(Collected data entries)
══════════
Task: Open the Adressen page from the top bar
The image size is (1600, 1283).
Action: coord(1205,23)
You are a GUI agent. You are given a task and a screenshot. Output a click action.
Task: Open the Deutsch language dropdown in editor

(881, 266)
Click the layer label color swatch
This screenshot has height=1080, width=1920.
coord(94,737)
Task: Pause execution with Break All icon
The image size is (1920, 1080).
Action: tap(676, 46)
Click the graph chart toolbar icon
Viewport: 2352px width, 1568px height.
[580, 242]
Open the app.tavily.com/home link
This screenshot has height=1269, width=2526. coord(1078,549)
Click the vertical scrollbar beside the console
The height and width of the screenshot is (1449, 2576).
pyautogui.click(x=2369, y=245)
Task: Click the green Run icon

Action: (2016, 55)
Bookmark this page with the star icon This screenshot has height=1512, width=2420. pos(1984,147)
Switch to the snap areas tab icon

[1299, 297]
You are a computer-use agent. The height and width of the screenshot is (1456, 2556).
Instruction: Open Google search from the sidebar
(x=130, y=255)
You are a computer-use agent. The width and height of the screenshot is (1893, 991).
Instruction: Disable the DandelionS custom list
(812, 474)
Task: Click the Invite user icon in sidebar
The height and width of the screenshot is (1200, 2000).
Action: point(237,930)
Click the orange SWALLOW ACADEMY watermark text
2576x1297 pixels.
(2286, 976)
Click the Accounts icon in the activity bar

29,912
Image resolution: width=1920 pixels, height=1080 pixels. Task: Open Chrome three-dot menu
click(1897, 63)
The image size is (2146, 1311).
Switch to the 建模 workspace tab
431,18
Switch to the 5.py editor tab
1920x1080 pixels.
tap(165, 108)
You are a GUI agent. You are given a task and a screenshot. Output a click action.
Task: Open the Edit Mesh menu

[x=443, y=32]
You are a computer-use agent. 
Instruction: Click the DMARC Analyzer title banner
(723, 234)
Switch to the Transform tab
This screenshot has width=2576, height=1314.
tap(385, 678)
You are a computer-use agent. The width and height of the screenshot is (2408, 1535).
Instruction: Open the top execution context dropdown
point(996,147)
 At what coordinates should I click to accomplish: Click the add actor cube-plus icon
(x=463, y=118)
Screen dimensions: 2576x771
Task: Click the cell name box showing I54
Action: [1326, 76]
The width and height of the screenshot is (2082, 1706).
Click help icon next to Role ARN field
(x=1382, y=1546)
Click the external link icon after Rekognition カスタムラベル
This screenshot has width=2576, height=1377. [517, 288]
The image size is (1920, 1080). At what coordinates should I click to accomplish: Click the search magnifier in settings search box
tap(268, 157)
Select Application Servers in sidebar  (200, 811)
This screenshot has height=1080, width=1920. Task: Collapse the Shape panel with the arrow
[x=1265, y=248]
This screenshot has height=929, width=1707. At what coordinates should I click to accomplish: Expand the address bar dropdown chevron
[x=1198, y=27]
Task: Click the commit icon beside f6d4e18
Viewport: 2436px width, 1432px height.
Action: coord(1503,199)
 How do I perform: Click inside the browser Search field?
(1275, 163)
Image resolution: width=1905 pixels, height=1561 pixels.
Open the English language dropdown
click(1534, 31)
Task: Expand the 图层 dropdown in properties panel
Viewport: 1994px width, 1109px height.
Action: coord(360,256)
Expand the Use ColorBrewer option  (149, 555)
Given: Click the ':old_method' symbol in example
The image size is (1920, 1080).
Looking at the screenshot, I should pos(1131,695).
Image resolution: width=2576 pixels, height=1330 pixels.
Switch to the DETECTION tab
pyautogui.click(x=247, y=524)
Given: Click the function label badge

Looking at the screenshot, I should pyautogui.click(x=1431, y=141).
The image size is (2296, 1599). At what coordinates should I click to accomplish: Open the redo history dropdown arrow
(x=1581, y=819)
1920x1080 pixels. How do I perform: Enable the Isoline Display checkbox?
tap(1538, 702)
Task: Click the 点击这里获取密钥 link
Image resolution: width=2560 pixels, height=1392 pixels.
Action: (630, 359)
══════════
◆ **What the exercise asks**: From the first line to the last, return the data exactly.

◆ **Result for this exercise**:
Task: Open the Adressen page from the top bar
The image size is (1600, 1283).
Action: coord(1205,23)
You are a GUI agent. You are given a task and a screenshot. Output a click action.
Task: Open the Deutsch language dropdown in editor

(881, 266)
Click the layer label color swatch
This screenshot has height=1080, width=1920.
coord(94,737)
Task: Pause execution with Break All icon
The image size is (1920, 1080).
Action: tap(676, 46)
Click the graph chart toolbar icon
Viewport: 2352px width, 1568px height.
[580, 242]
Open the app.tavily.com/home link
This screenshot has height=1269, width=2526. coord(1078,549)
Click the vertical scrollbar beside the console
The height and width of the screenshot is (1449, 2576).
pyautogui.click(x=2369, y=245)
Task: Click the green Run icon

Action: (2016, 55)
Bookmark this page with the star icon This screenshot has height=1512, width=2420. pos(1984,147)
Switch to the snap areas tab icon

[1299, 297]
You are a computer-use agent. The height and width of the screenshot is (1456, 2556).
Instruction: Open Google search from the sidebar
(x=130, y=255)
You are a computer-use agent. The width and height of the screenshot is (1893, 991).
Instruction: Disable the DandelionS custom list
(812, 474)
Task: Click the Invite user icon in sidebar
The height and width of the screenshot is (1200, 2000).
Action: point(237,930)
Click the orange SWALLOW ACADEMY watermark text
2576x1297 pixels.
(2286, 976)
Click the Accounts icon in the activity bar

29,912
Image resolution: width=1920 pixels, height=1080 pixels. Task: Open Chrome three-dot menu
click(1897, 63)
The image size is (2146, 1311).
Switch to the 建模 workspace tab
431,18
Switch to the 5.py editor tab
1920x1080 pixels.
tap(165, 108)
You are a GUI agent. You are given a task and a screenshot. Output a click action.
Task: Open the Edit Mesh menu

[x=443, y=32]
You are a computer-use agent. 
Instruction: Click the DMARC Analyzer title banner
(723, 234)
Switch to the Transform tab
This screenshot has width=2576, height=1314.
tap(385, 678)
You are a computer-use agent. The width and height of the screenshot is (2408, 1535).
Instruction: Open the top execution context dropdown
point(996,147)
 At what coordinates should I click to accomplish: Click the add actor cube-plus icon
(x=463, y=118)
Screen dimensions: 2576x771
Task: Click the cell name box showing I54
Action: [1326, 76]
The width and height of the screenshot is (2082, 1706).
Click help icon next to Role ARN field
(x=1382, y=1546)
Click the external link icon after Rekognition カスタムラベル
This screenshot has width=2576, height=1377. [517, 288]
The image size is (1920, 1080). At what coordinates should I click to accomplish: Click the search magnifier in settings search box
tap(268, 157)
Select Application Servers in sidebar  (200, 811)
This screenshot has height=1080, width=1920. Task: Collapse the Shape panel with the arrow
[x=1265, y=248]
This screenshot has height=929, width=1707. At what coordinates should I click to accomplish: Expand the address bar dropdown chevron
[x=1198, y=27]
Task: Click the commit icon beside f6d4e18
Viewport: 2436px width, 1432px height.
Action: coord(1503,199)
 How do I perform: Click inside the browser Search field?
(1275, 163)
Image resolution: width=1905 pixels, height=1561 pixels.
Open the English language dropdown
click(1534, 31)
Task: Expand the 图层 dropdown in properties panel
Viewport: 1994px width, 1109px height.
Action: coord(360,256)
Expand the Use ColorBrewer option  (149, 555)
Given: Click the ':old_method' symbol in example
The image size is (1920, 1080).
Looking at the screenshot, I should pos(1131,695).
Image resolution: width=2576 pixels, height=1330 pixels.
Switch to the DETECTION tab
pyautogui.click(x=247, y=524)
Given: Click the function label badge

Looking at the screenshot, I should pyautogui.click(x=1431, y=141).
The image size is (2296, 1599). At what coordinates should I click to accomplish: Open the redo history dropdown arrow
(x=1581, y=819)
1920x1080 pixels. How do I perform: Enable the Isoline Display checkbox?
tap(1538, 702)
Task: Click the 点击这里获取密钥 link
Image resolution: width=2560 pixels, height=1392 pixels.
Action: (630, 359)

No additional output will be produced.